B2B Marketing: Playbook for sales and marketing alignment

Be honest. How does Sales perceive the leads Marketing produces?

  1. They love them – couldn’t be happier!
  2. They complain about lead quality.
  3. They complain about lead volume.
  4. The say leads, what leads? Marketing gives us leads?

If you chose answer number #1, the first thing I would say is, “Well done.” The second thing I would say is, “When is the last time you’ve talked with your sales team?” 

The lack of synergy between Sales and Marketing on lead generation is so common as to risk cliché.
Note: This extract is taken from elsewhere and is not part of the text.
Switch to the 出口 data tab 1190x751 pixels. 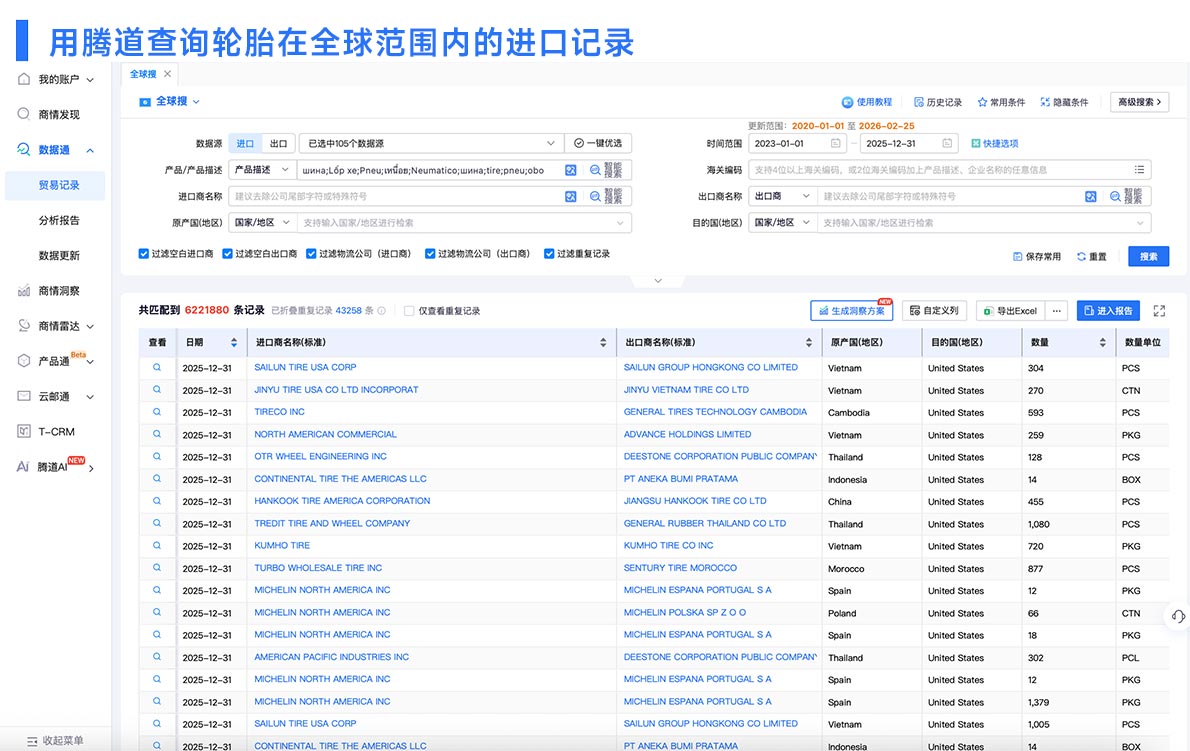279,143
To help sales and marketing teams address this issue, on September 15th in San Jose, CA I’ll be presenting “Playbook for Marketing and Sales Alignment: How to Collaborate to Optimize Lead Generation Programs” at Frost & Sullivan’s GIL (Growth, Innovation, Leadership) 2010: Silicon Valley.
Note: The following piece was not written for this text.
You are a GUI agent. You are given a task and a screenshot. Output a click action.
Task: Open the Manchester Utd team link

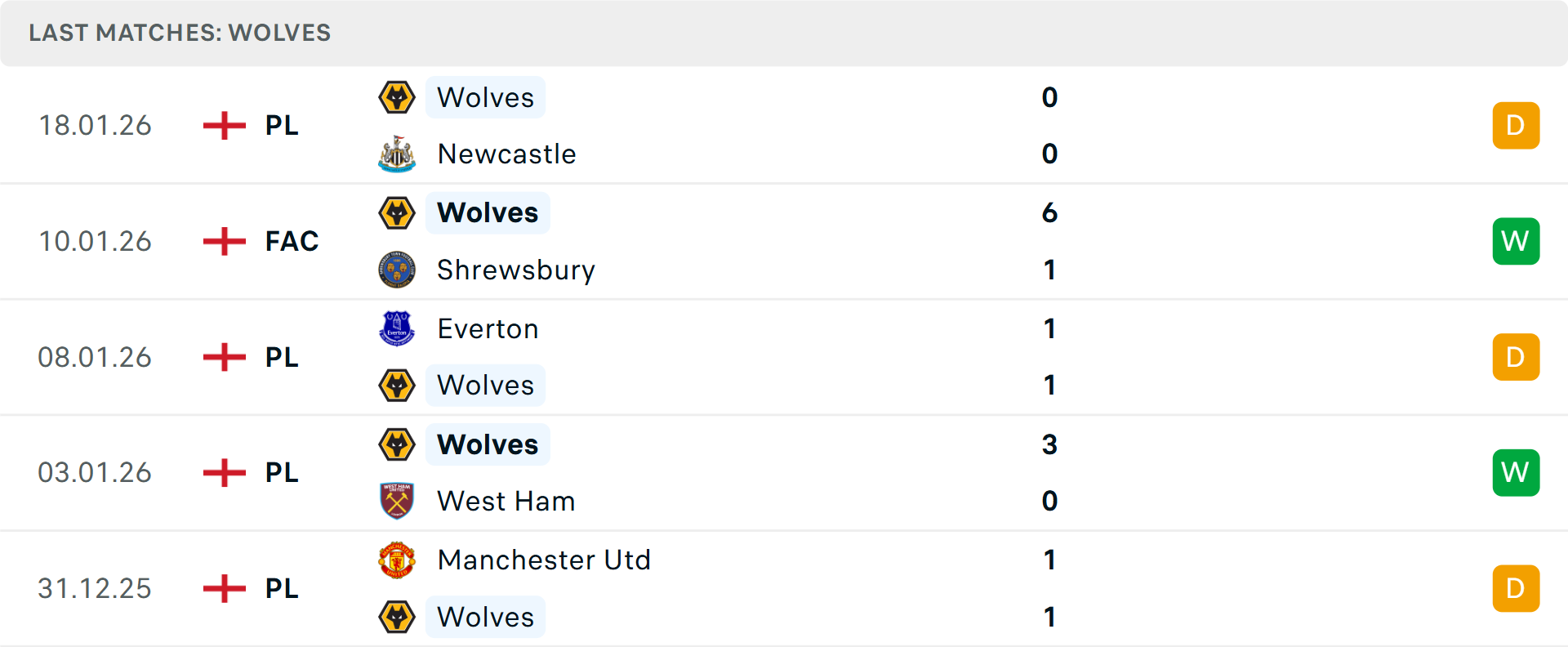click(544, 560)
Frost & Sullivan refers to GIL as “The Global Community of Growth, Innovation and Leadership.” I’m looking forward to attending to share new ideas about BtoB marketing with CMOs and VPs and Directors of Marketing.

I’m presenting during the GIL 2010 University interactive workshop on the last day of GIL which focuses on BtoB marketing, but GIL is an interdisciplinary event that covers innovations in everything from industry-specific supplier partnerships to global CEO’s perspectives on developing an opportunity pipeline.

So if you chose answer #2, #3 or #4 to the above question, I’d love to see you in San Jose to hear about your challenges and help you learn how to address this proverbial “black hole” between your company's sales and marketing efforts. You'll learn from you peers during this session. 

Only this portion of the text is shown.